In der Aufarbeitung der NS-Justiz versagt
Da der Bundesgerichtshof Nachfolger des Reichsgerichts war, gehörten ihm auch viele Richter an, die schon im Dritten Reich an verantwortlicher Stelle aktiv waren. Eine Aufarbeitung der Nachkriegsgeschichte des BGH durch den Historiker Michael Kißener und den Rechtsprofessor Andreas Roth ergab, dass es am BGH jedoch keine entsprechenden Seilschaften gab. Teilweise war der BGH in den 1950er-Jahren sogar innovativ und fortschrittlich, etwa indem er das Allgemeine Persönlichkeitsrecht entwickelte.
Die Richter waren aber überwiegend noch sehr konservativ, wie weite Teile der Gesellschaft auch. So wurden vom BGH etwa so genannte „Geliebten-Testamente“, bei denen eine andere Frau als die Ehefrau zur Erbin eingesetzt wurde, grundsätzlich für „sittenwidrig“ erklärt. Schließlich erhalte hier die Frau als „Zerstörerin einer Ehe und Familie“ auch noch eine Belohnung für den „ehebrecherischen Verkehr“. Das galt selbst dann, wenn der Erblasser mit der neuen Freundin eheähnlich zusammenlebte und diese ihn bis zum Tod pflegte.
Erst in den liberaleren 1970er-Jahren bemerkte der BGH, dass in Deutschland Testierfreiheit gilt, man also frei entscheiden kann, wen man als Erben einsetzen will.
Strengerer Umgang mit DDR-Richtern
Der BGH scheiterte allerdings bei der Aufarbeitung der NS-Justiz.
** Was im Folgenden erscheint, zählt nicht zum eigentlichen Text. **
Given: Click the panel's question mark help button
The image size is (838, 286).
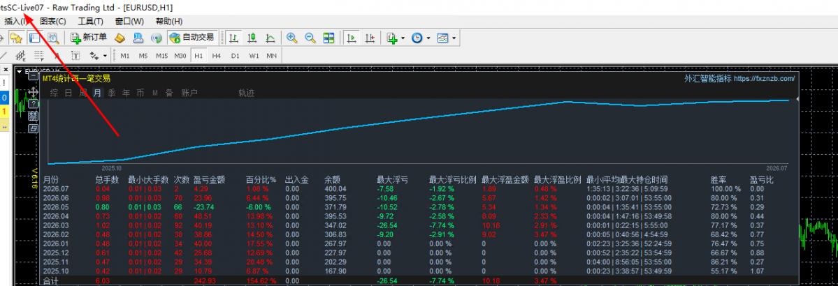Looking at the screenshot, I should [x=33, y=104].
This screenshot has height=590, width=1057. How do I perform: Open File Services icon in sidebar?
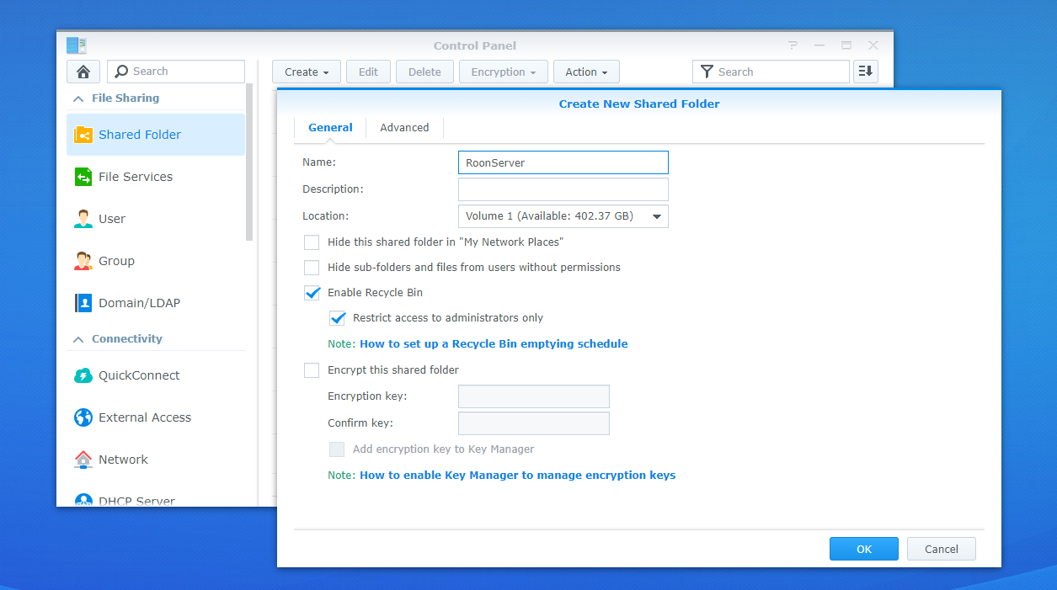point(83,177)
Kein einziger Richter, der an Todesurteilen beteiligt war, wurde zur Rechenschaft gezogen. Als paradigmatisch gilt das Urteil zum ehemaligen Volksgerichtshof-Richter Hans-Joachim Rehse aus dem Jahr 1968. Rehse war für 231 Todesurteile – unter anderem wegen Defaitismus – mitverantwortlich.
Doch der BGH hob eine Verurteilung Rehses auf, weil dessen Verblendung und Rechtsblindheit möglicherweise eine Rechtsbeugung ausschlossen. Rehse wurde dann vom Landgericht Berlin freigesprochen. 1995 bezeichnete der BGH selbst seinen Umgang mit den NS-Richtern als „folgenschweres Versagen“. Die Äußerung fiel in einem Urteil zu DDR-Richtern, die härter angefasst wurden.